Secção de texto —
Essa formação inicial dos professores de Música carece das TIC para mostrar a importância da articulação de matérias artísticas com competências comuns (MARTÍN-PIÑOL; CALDERÓN-GARRIDO; GUSTEMS-CARNICER, 2016). Assim, se poderá chegar a tomar consciência de como se podem definir novos recursos didáticos para as aulas, a partir da consideração de que a formação digital e a criatividade estão ligadas.
A investigação, que temos em curso e da qual damos conta neste artigo de mais um dos seus produtos, é de natureza qualitativa e recorre a entrevistas em profundidade como procedimentos metodológicos e instrumentos biográfico-narrativos (GOODSON et al., 2016; HÜHN et al., 2009; ROSARIO LANDÍN MIRANDA; SÁNCHEZ TREJO, 2019; EDWARDS; HOLLAND, 2013).
O principal objetivo é o recolhimento e análise de experiências de formação partilhadas por professores e investigadores do ensino superior que utilizem as TIC como um instrumento importante na formação que desenvolvem, tendo em vista o desenvolvimento nos seus alunos das competências de criatividade, colaboração, cooperação e comunicação, consideradas como essenciais para a realização de uma educação integral (SADIO RAMOS, 2018; COMENIUS, 1966; FABRE, 2006; REBOUL, 1982; FREIRE, 1998) fundamentada na sustentabilidade curricular e dirigida para o desenvolvimento de uma cidadania responsável e participativa (CRUE, 2005; CER, 1994; COPERNICUS ALLIANCE, 2011; COPERNICUS CAMPUS, 2020; FERNANDES, 2018). A noção de educação integral que funciona como referencial teórico mais amplo assenta-se numa concepção personalista do ser humano e do professor, visto como ser prático, dialógico e histórico, bem como em uma visão relacional e dialógica da educação (SADIO RAMOS, 2018). Essa concepção personalista do ser humano e seu caráter prático estão na base na nossa opção pelo uso de metodologias qualitativas, pois estas permitem a busca e apreensão do sentido que os agentes sociais dão às suas ações (SADIO RAMOS, 2018). De acordo com o caráter descritivo e interpretativo da pesquisa qualitativa, não pretendemos desenvolver perspectivas e procedimentos de ensino suscetíveis de serem generalizados ou universalizados, mas sim sublinhar o estatuto pessoal, individual e exemplar dos professores/investigadores entrevistados, e logo a possibilidade de analisar e entender outras experiências biográficas.

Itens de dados
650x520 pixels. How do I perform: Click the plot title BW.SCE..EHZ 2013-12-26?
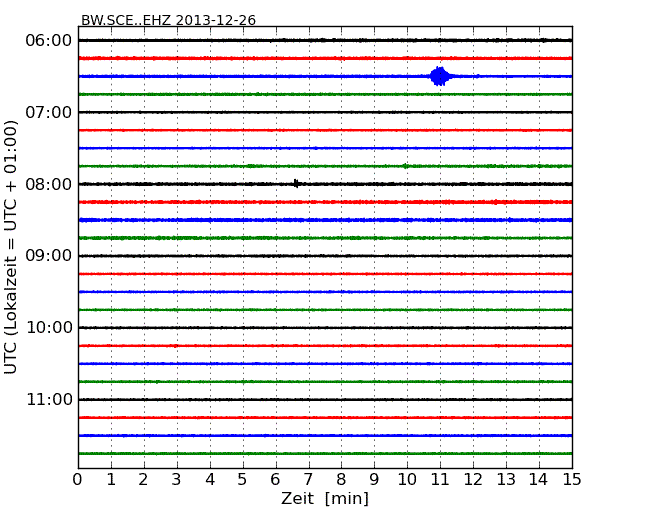pos(168,20)
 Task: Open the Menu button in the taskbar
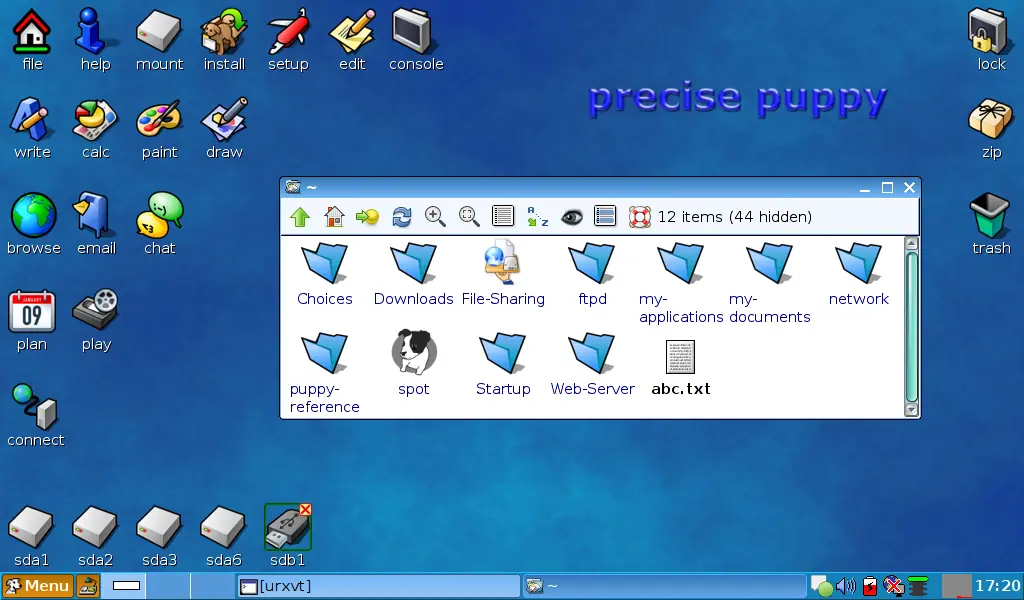[37, 586]
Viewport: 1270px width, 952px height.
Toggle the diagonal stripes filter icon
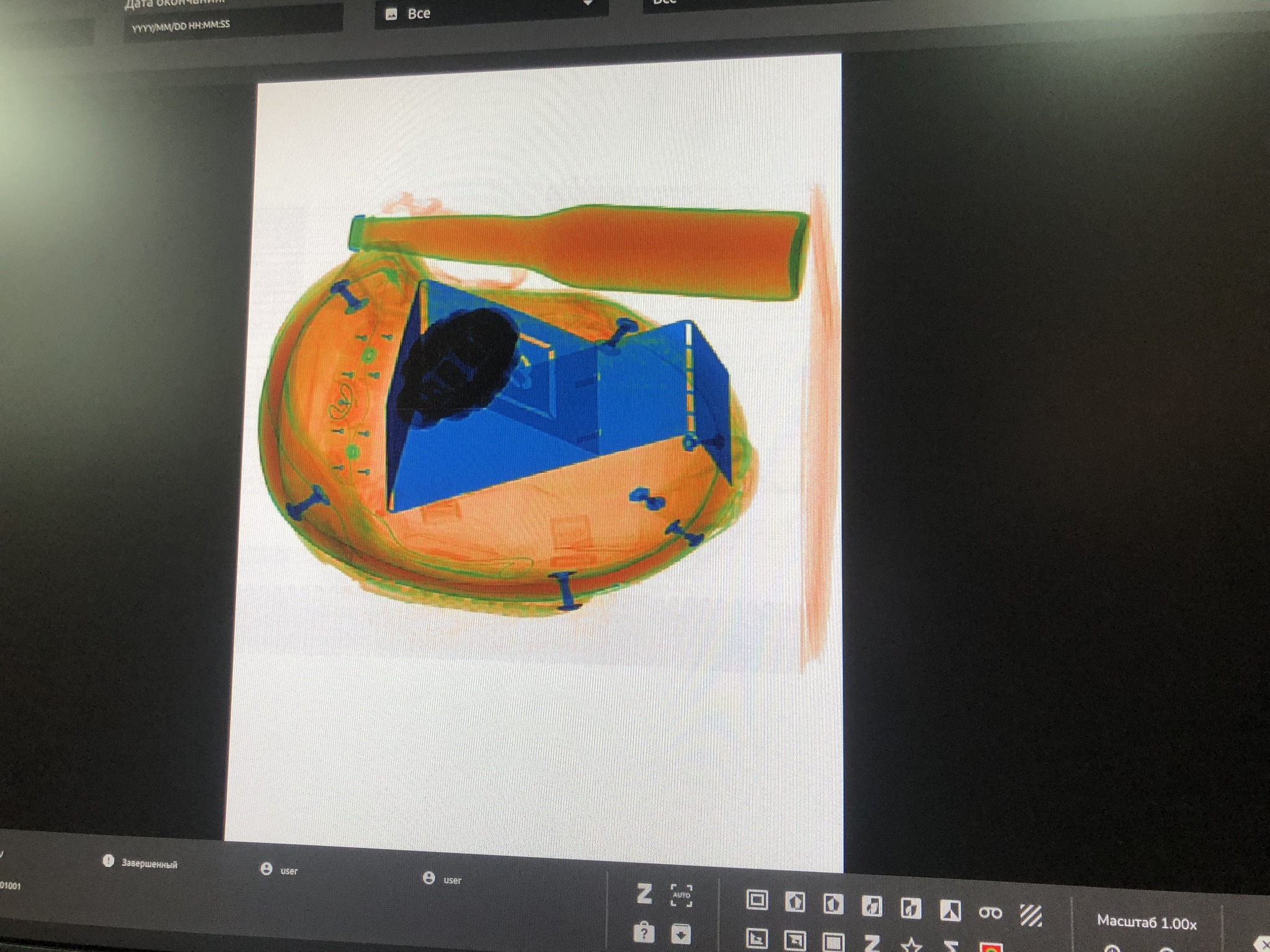tap(1031, 915)
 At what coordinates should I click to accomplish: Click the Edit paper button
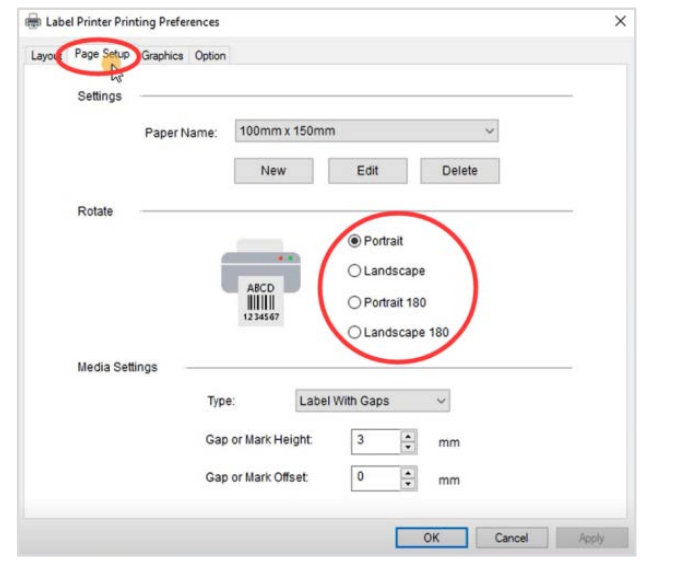367,171
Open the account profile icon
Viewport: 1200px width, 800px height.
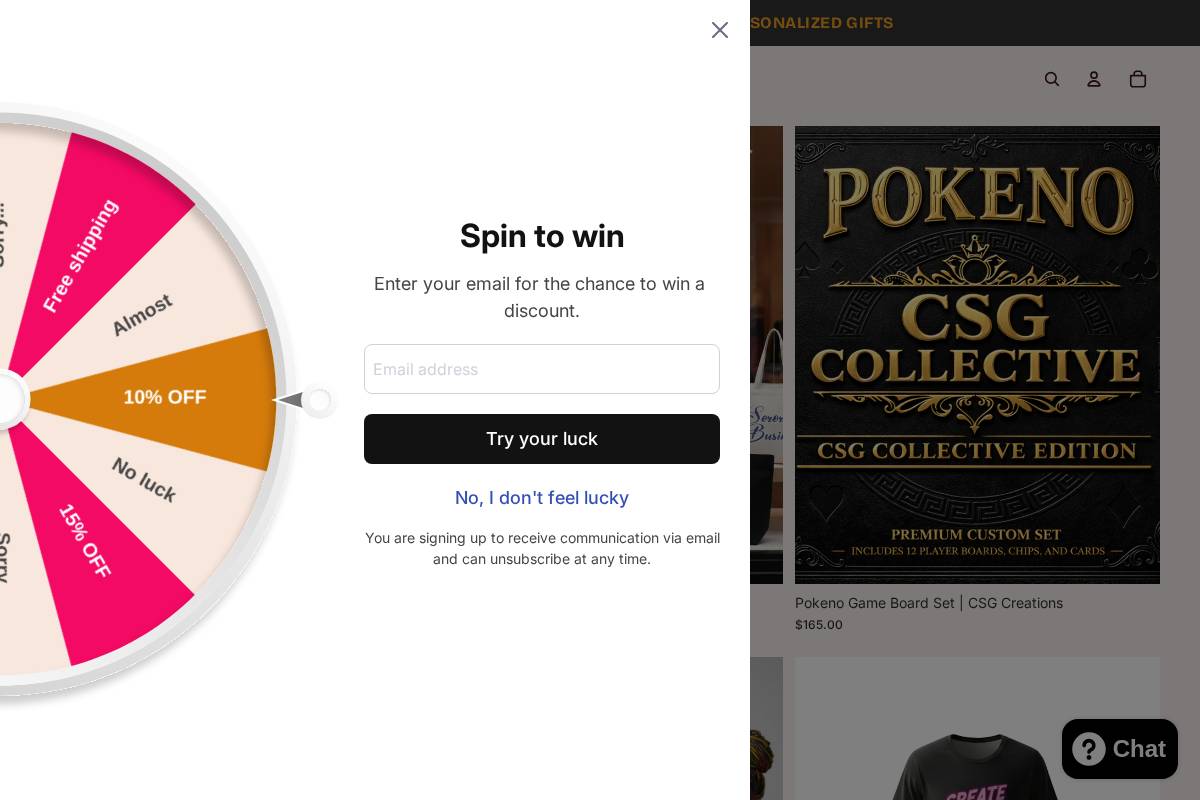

Tarefa proposta A — De que natureza é a investigação descrita no texto sobre a formação de professores?
Tarefa proposta B — Indique se cada afirmação está de acordo com o texto sobre a formação de professores, respondendo sim ou não e citando as palavras do texto que o decidem: (i) A investigação recorre a entrevistas em profundidade. (ii) Os autores pretendem desenvolver procedimentos de ensino que possam ser generalizados. (iii) A noção de educação integral assenta numa concepção personalista do ser humano.
Tarefa proposta C — Reproduza tudo o que o texto sobre a formação de professores diz desde "A investigação, que" até "EDWARDS; HOLLAND, 2013).".
Responda usando apenas o texto sobre a formação de professores.

Resultado da tarefa A — A investigação é de natureza qualitativa.

Resultado da tarefa B —
(i) Sim: "recorre a entrevistas em profundidade como procedimentos metodológicos".
(ii) Não: "não pretendemos desenvolver perspectivas e procedimentos de ensino suscetíveis de serem generalizados ou universalizados".
(iii) Sim: "assenta-se numa concepção personalista do ser humano e do professor".

Resultado da tarefa C —
A investigação, que temos em curso e da qual damos conta neste artigo de mais um dos seus produtos, é de natureza qualitativa e recorre a entrevistas em profundidade como procedimentos metodológicos e instrumentos biográfico-narrativos (GOODSON et al., 2016; HÜHN et al., 2009; ROSARIO LANDÍN MIRANDA; SÁNCHEZ TREJO, 2019; EDWARDS; HOLLAND, 2013).